The highly discussed and quickly forgotten Flash Crash was an omen of what lies ahead
for the financial markets. It was a uniquely distinctive occurrence relative to anything
we’ve ever experienced. Likewise, what we are about to witness will be startling and
never before observed by this generation of investors. After only thirty days the Flash
Crash signal has become unambiguous and historians will wonder why the public didn’t
react sooner to its clarion call.

Prior to the May 6th Flash Crash I laid out what to expect in “Extend & Pretend: Shifting
Risk to the Innocent”. The ink was barely wet before its predictions began to rapidly
unfold. The basis for the predictions was the similarities between the rally we have experienced since March 2009 and
the rally prior to the 1987 crash. It was striking in comparison to the amount of rise, the rate and the pattern, but
more importantly the reason for both rallies. The 1987 crash was attributed to Portfolio Insurance. In 2010 it’s about
what is referred to as the ‘son-of-portfolio insurance’ or Dynamic Hedging.

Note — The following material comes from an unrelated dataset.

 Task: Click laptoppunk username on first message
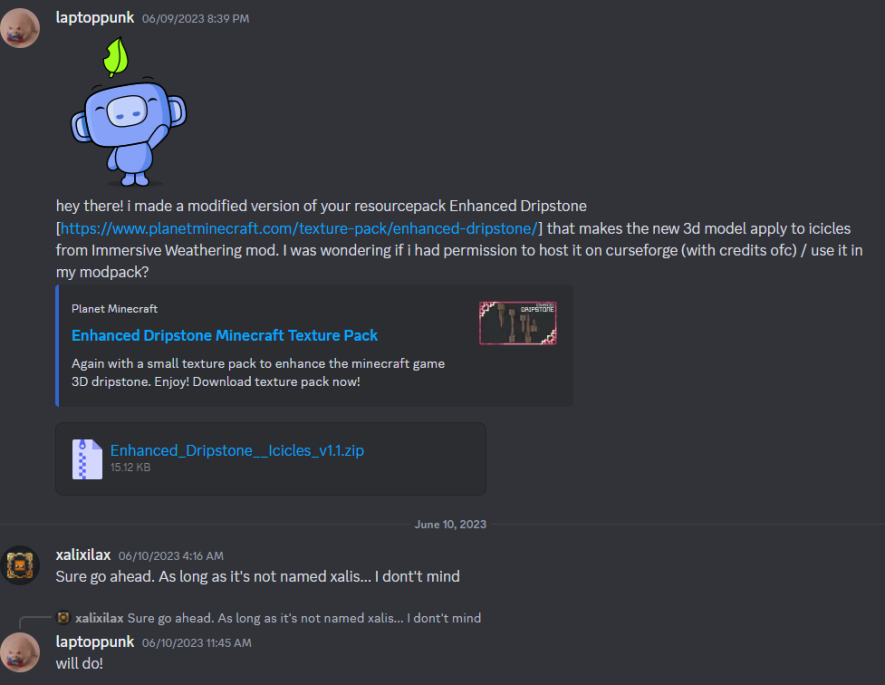95,17
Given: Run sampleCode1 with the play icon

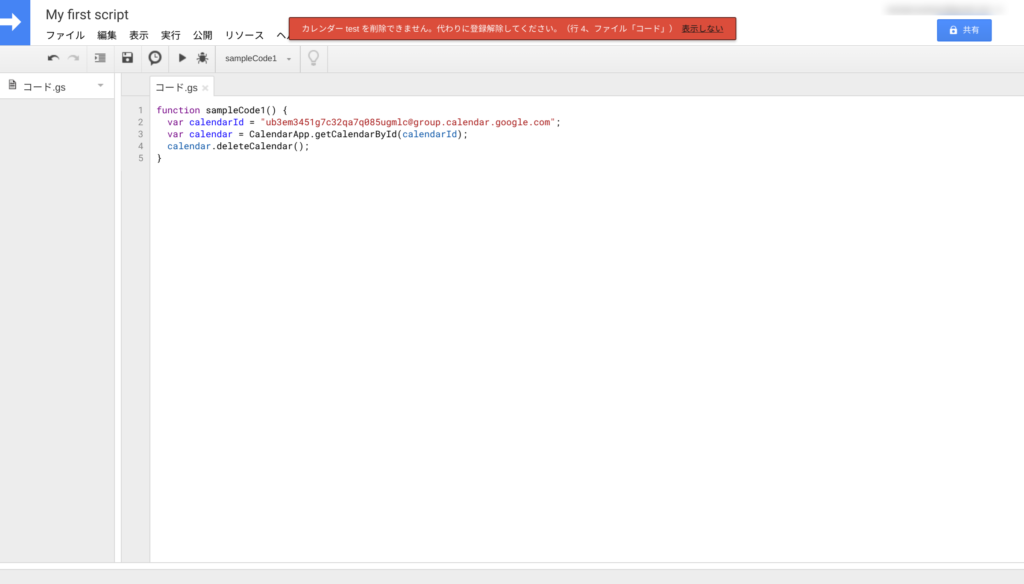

Over the last ten years we’ve systematically accelerated the shifting of risk through the advancement of three new
strategies; Dynamic Hedging, Capital Arbitrage and Regulatory Arbitrage. Individually they may seem sound but when
pyramided as we have done over this period of time, they set the stage for systemic instability. The underlying
bedrock of this shaky pyramid is Dynamic Hedging.

For the full research paper: see TIPPING POINTS

The three new strategies:


Dynamic Hedging
Reduces Risk further through recent advancements in High Frequency Trading and Dark Pools (1)
Capital Arbitrage
Hides Risk by removing it from financial balance sheets
Regulatory Arbitrage
Moves Risk to Sovereign entities.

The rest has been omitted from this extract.